RECITAL REVIEW

Prize And Puzzler, A Split Personality

January 28, 2000


Janet Packer

By Michelle Dulak

One really spectacular dish can make a dinner; a single marvelous day can make a vacation; and one knockout performance can make a recital worth remembering. Violinist Janet Packer's performance at Old First Church on Friday evening will linger long in the memory, both for the sheer quality of one of the performances and for the puzzle of why the rest were so different.

The Old First's regular audience was liberally sprinkled with prominent Bay Area composers, all there to hear Andrew Imbrie's 1998 Soliloquy for solo violin, written for Packer. Imbrie is the kind of composer who inspires loyalty, and deserves it. This is not "cutting-edge" music--which is only to say that it is likely to last for some time. The piece is built around a single, simple motto theme, a few recognizable notes, recurring periodically. The prevailing mood is lyrical, pensive; but there is a frolicsome spirit too, apparent even in the first few lines. The music is almost all monophonic (unusual for a new solo violin piece) and, despite a certain angularity, somehow vocal.

Imbrie's is not flashy music. Apart from an interior section in double-stopped counterpoint (one that, to this violinist's ear at least, recalled Ysa˙e's solo sonatas) and a frenetic, jagged climax, there is little of overt virtuosity in Soliloquy. But it is, in the true meaning of the words, satisfying stuff. There is nothing empty or hollow in it; it is all music.

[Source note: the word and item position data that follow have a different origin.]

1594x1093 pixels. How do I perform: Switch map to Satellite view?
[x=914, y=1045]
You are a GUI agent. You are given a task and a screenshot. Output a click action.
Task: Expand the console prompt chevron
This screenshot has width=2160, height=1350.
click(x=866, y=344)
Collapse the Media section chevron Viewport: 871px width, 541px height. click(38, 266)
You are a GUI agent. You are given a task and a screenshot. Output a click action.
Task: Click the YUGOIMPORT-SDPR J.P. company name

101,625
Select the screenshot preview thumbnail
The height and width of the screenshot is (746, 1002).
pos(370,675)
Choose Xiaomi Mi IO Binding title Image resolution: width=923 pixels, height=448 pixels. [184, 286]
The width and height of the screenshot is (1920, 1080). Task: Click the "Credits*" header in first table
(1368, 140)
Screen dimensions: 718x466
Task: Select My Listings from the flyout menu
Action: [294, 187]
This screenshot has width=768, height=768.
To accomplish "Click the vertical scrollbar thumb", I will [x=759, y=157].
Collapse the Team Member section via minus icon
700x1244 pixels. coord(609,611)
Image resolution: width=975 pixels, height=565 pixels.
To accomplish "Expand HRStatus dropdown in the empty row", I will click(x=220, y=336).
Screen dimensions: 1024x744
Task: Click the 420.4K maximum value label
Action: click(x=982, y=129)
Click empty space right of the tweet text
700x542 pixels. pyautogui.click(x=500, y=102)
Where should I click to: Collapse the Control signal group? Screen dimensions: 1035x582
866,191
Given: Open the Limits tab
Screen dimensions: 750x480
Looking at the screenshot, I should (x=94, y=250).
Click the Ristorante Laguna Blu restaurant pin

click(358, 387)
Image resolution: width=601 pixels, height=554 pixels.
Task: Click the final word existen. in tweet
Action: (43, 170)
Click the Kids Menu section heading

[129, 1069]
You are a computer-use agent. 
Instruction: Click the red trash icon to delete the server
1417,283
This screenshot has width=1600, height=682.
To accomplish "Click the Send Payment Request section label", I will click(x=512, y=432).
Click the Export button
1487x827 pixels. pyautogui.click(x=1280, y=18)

Packer played it magnificently. Working from memory (as she did throughout the evening), she revealed an opulent tone, a swashbuckling bow arm, meticulous intonation, and a keen sense of gesture. Her playing was theatrical, not in the easy sense that brings to mind "theatrics," but in the sense of a master teller of tales or a wizard of stagecraft.

All the more disappointing, then, the rest of the recital. To say that there seemed to be two different violinists on the program is a journalistic cliché, but here, for once, it was really true. I doubt that many listeners would have identified by ear alone the confident virtuosa of the Imbrie with the player of the three violin/piano duos on the same recital.

That Packer's sound seemed so much weaker and patchier in the duos may have been partly the fault of her partner, pianist Orin Grossman, whose playing tended towards the loud and over-pedaled throughout. She seemed frequently to be struggling to project. (The duo's decision to leave the piano's lid full up for all three pieces certainly didn't help matters.)

But the more fundamental problem was that Packer seemed hardly to be paying attention to Grossman at all. She stood aloof from the piano, staring resolutely into space, apparently fixed on some private vision. The pose worked rather well for Havergal Brian's Legend, a sort of brief Celtic tale-in-music, in which the violin is anyway the obvious protagonist. But in Beethoven's ethereal G-major sonata, Op. 96, it was a disaster. The piece, like all of Beethoven's sonatas, is a duo, a partnership; and Packer all too obviously saw her pianist as an accompanist. Everywhere there ought to have been some sort of personal relationship between the parts--banter, complicity, even a mere genial exchange of social pleasantries--there was nothing.

This was, obviously, damaging to the interpretation of the Beethoven, even from the point of view of the violin part alone; it's next to impossible to inflect such music at all without a willing partner at the piano. And this was a sadly uninflected performance, a long string of missed opportunities. It was the variation finale that suffered most. The theme has a startling harmonic shift in its middle, one practically begging for some subtle change of color or mood both on the way in and (even more) on the way out. There was nothing--not in the theme, not in the many subsequent variations.

But Packer's interpretive distance from the piano had more immediate and cruder consequences, too. She was simply not in tune with the piano at all for most of the evening, tending sharp in a degree that would have been alarming in a singer and was downright scary in a string player. That she did not adjust her pitch, even when the discrepancy was at its worst (I am not exaggerating in putting it at almost a quarter-tone away from the piano), only reinforced the impression that she regarded the pianist as a sort of background noise.

The Brian and the Beethoven together occupied the first half of the recital. The Imbrie, opening the second half, introduced the "other" Janet Packer; and I was so startled by her easy mastery of the instrument and her apparently flawless intonation that I immediately began to look forward to the Debussy sonata to follow. The first violin entry--once again horribly sharp to the piano--brought me back down to earth. But this was actually a rather good performance, alert to the music's constant shifts of mood and touched with real fire in places (Packer can make an amazing sound on the lower strings when she chooses to). The encore was more Debussy--a transcription of F'tes from the Trois Nocturnes--but worked less well; music as fantastically colored as this needs, well, a fantastic colorist of a player to survive in such a stripped-down arrangement.

(Michelle Dulak is a violinist and violist who has written about music for "Strings," "Stagebill," "Early Music America" and The New York Times.)